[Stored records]

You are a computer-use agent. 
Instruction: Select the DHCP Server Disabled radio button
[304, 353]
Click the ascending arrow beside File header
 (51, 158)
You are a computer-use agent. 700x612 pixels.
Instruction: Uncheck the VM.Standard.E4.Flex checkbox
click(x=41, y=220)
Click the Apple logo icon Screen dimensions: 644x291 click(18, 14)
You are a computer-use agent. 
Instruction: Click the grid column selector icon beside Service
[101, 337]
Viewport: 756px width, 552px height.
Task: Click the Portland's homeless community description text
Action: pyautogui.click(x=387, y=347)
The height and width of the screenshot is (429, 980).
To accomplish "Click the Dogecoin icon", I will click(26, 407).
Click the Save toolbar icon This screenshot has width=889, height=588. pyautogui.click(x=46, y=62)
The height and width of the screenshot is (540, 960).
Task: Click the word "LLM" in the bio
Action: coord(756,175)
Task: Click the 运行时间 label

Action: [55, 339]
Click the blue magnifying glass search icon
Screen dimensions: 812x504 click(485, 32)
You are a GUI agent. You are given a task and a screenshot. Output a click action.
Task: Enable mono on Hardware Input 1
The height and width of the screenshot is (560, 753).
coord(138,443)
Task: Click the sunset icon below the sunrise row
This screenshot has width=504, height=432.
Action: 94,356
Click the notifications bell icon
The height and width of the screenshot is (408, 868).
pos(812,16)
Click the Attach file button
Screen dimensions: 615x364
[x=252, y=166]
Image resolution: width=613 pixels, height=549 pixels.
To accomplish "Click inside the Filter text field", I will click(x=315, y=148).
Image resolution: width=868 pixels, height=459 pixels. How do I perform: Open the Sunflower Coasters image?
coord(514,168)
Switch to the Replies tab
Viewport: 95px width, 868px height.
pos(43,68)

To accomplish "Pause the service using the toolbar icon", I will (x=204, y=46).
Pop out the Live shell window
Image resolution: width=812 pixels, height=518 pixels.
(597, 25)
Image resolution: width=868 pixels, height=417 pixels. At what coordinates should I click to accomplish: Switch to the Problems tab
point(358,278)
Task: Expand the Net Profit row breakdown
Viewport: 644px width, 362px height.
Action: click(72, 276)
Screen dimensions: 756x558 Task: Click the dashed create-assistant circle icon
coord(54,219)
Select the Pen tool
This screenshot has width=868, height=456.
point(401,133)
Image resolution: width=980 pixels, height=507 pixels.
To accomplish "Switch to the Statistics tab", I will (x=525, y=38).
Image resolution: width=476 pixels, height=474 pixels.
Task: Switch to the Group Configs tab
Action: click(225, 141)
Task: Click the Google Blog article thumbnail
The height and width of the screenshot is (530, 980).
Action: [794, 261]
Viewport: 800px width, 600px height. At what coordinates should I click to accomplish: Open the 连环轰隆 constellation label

▶ _Description of the task_
An exact copy of all the records above is the required answer.

▶ _Response area_
You are a computer-use agent. 
Instruction: Select the DHCP Server Disabled radio button
[304, 353]
Click the ascending arrow beside File header
 (51, 158)
You are a computer-use agent. 700x612 pixels.
Instruction: Uncheck the VM.Standard.E4.Flex checkbox
click(x=41, y=220)
Click the Apple logo icon Screen dimensions: 644x291 click(18, 14)
You are a computer-use agent. 
Instruction: Click the grid column selector icon beside Service
[101, 337]
Viewport: 756px width, 552px height.
Task: Click the Portland's homeless community description text
Action: pyautogui.click(x=387, y=347)
The height and width of the screenshot is (429, 980).
To accomplish "Click the Dogecoin icon", I will click(26, 407).
Click the Save toolbar icon This screenshot has width=889, height=588. pyautogui.click(x=46, y=62)
The height and width of the screenshot is (540, 960).
Task: Click the word "LLM" in the bio
Action: coord(756,175)
Task: Click the 运行时间 label

Action: [55, 339]
Click the blue magnifying glass search icon
Screen dimensions: 812x504 click(485, 32)
You are a GUI agent. You are given a task and a screenshot. Output a click action.
Task: Enable mono on Hardware Input 1
The height and width of the screenshot is (560, 753).
coord(138,443)
Task: Click the sunset icon below the sunrise row
This screenshot has width=504, height=432.
Action: 94,356
Click the notifications bell icon
The height and width of the screenshot is (408, 868).
pos(812,16)
Click the Attach file button
Screen dimensions: 615x364
[x=252, y=166]
Image resolution: width=613 pixels, height=549 pixels.
To accomplish "Click inside the Filter text field", I will click(x=315, y=148).
Image resolution: width=868 pixels, height=459 pixels. How do I perform: Open the Sunflower Coasters image?
coord(514,168)
Switch to the Replies tab
Viewport: 95px width, 868px height.
pos(43,68)

To accomplish "Pause the service using the toolbar icon", I will (x=204, y=46).
Pop out the Live shell window
Image resolution: width=812 pixels, height=518 pixels.
(597, 25)
Image resolution: width=868 pixels, height=417 pixels. At what coordinates should I click to accomplish: Switch to the Problems tab
point(358,278)
Task: Expand the Net Profit row breakdown
Viewport: 644px width, 362px height.
Action: click(72, 276)
Screen dimensions: 756x558 Task: Click the dashed create-assistant circle icon
coord(54,219)
Select the Pen tool
This screenshot has width=868, height=456.
point(401,133)
Image resolution: width=980 pixels, height=507 pixels.
To accomplish "Switch to the Statistics tab", I will (x=525, y=38).
Image resolution: width=476 pixels, height=474 pixels.
Task: Switch to the Group Configs tab
Action: click(225, 141)
Task: Click the Google Blog article thumbnail
The height and width of the screenshot is (530, 980).
Action: [794, 261]
Viewport: 800px width, 600px height. At what coordinates should I click to accomplish: Open the 连环轰隆 constellation label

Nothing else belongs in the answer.